1: active vs passive:

  • passive is just a wire. think extension cord. cheap, easy, and understandable.

  • unfortunately, when we get to higher speed signals like displayport and usb3 with angry pixies electrons whizzing to and fro hundreds of millions to tens of billions of times per second, life (and physics) gets rather complicated.

  • let's make a metaphor construct a useful lie:

    • think of shouting down a 5m tube: the person on the other side will hear and understand you just fine, although they might question why you are aiming a 5m tube at their head.
    • now think of shouting down a 100m tube. the person at the other end will likely hear something, but it probably won't be decipherable.
    • what arrived at the other end of the 100m tube is a bit of power, but the signal is scrambled beyond recognition.
    • when you are trying to send a lot of information in a short amount of time (high information density), it requires a good signal.
      • think talking really, really fast down a tube instead of slowly enunciating every syllable.
    • but at some point, the length of the tube becomes too long to carry your really fast speech reliably.
    • one solution is to talk slower. this unfortunately doesn't work for vr, which is highly dependent upon lots-o-data as quickly as possible².
    • so we need something to go somewhere in the middle of our too-long tube and listen to what you say, then repeat it into the remainder of the too-long tube.
  • and thus we've arrived at what an 'active' cable is: one that actively boosts the signal somehow. as you can imagine, it needs a bit of power to do this and some extra electronics. this is why they cost more.

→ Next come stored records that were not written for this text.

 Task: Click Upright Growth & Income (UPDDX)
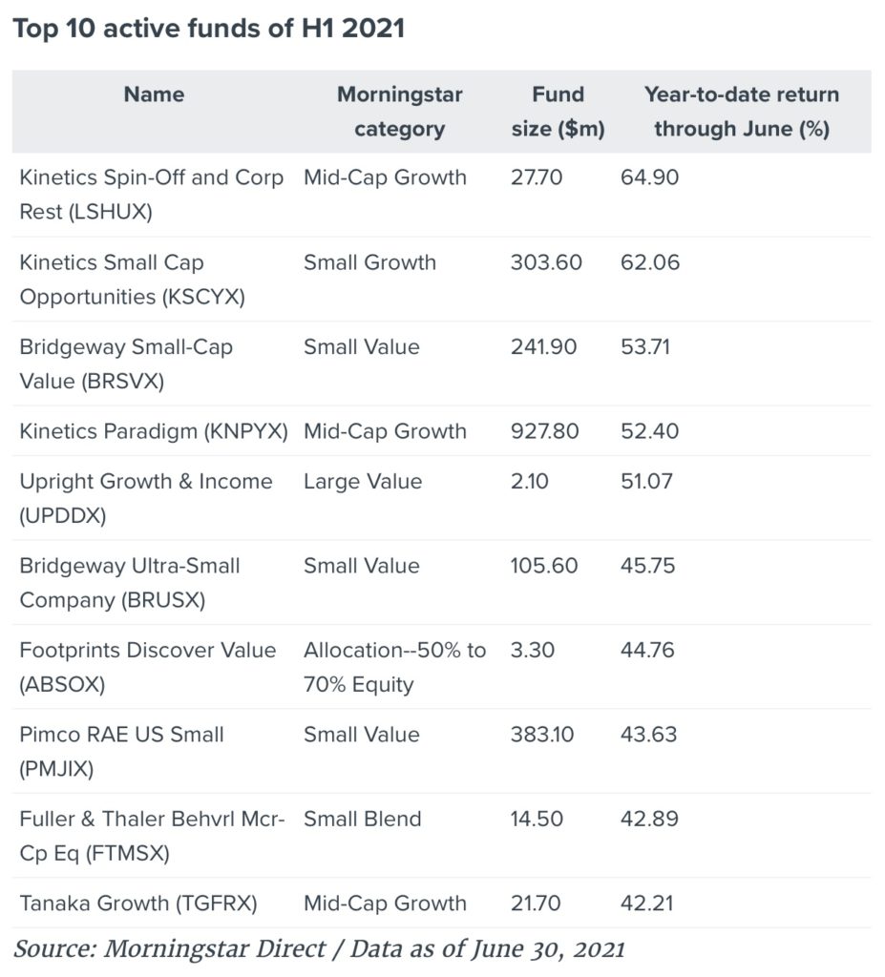[146, 498]
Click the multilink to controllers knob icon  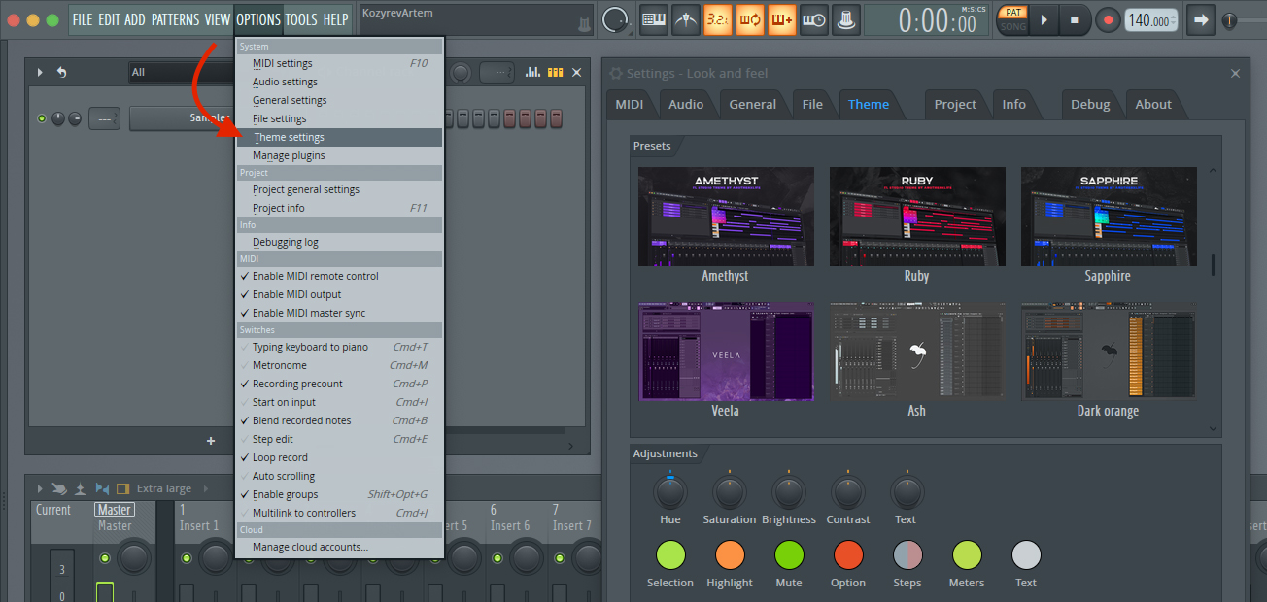(845, 18)
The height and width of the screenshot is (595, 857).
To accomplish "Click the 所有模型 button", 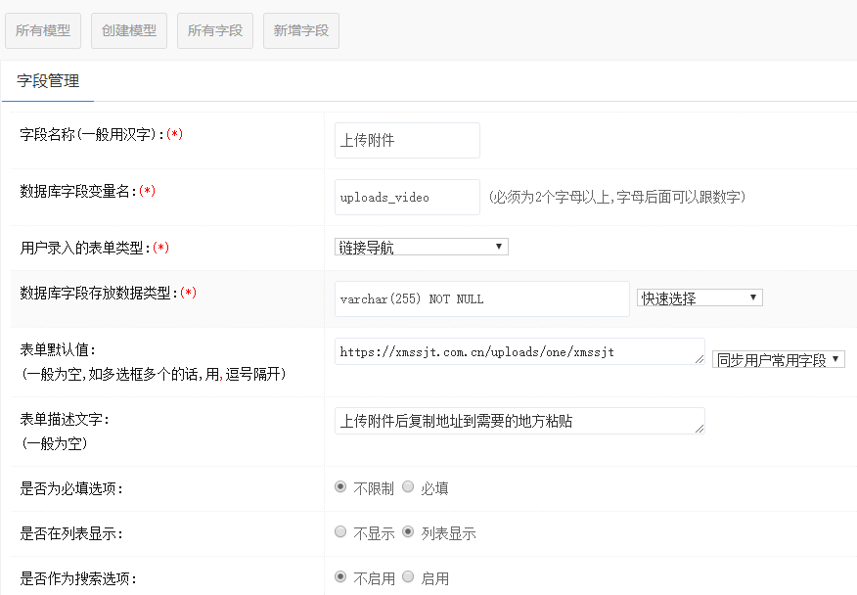I will point(43,30).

  • we have 2 major types of active cable:

    • copper, which isn't a very good tube, so you need a repeater every ~5m or so.
    • fiber optic, which is an excellent tube, so once you convert the angry pixies electrons into light (photons), you can go a very, very long way... but you have to convert the photons back to electrons at the other side.
  • alternatively, you can get a booster and a short passive cable, but this is usually just as (or more) expensive than an active cable.

    • if you think about it, an active copper cable is a booster + passive copper cable all-in-one.

2: direct mode: this is so important valve ended up working with nvidia and amd to get their displayport outputs to send slices of a frame as they're rendered instead of waiting until the frame is done then sending it. this helps cut latency down, and is a significant part of why when you move your head the displays instantly update without perceivable lag. this is called motion-to-photon latency, fwiw.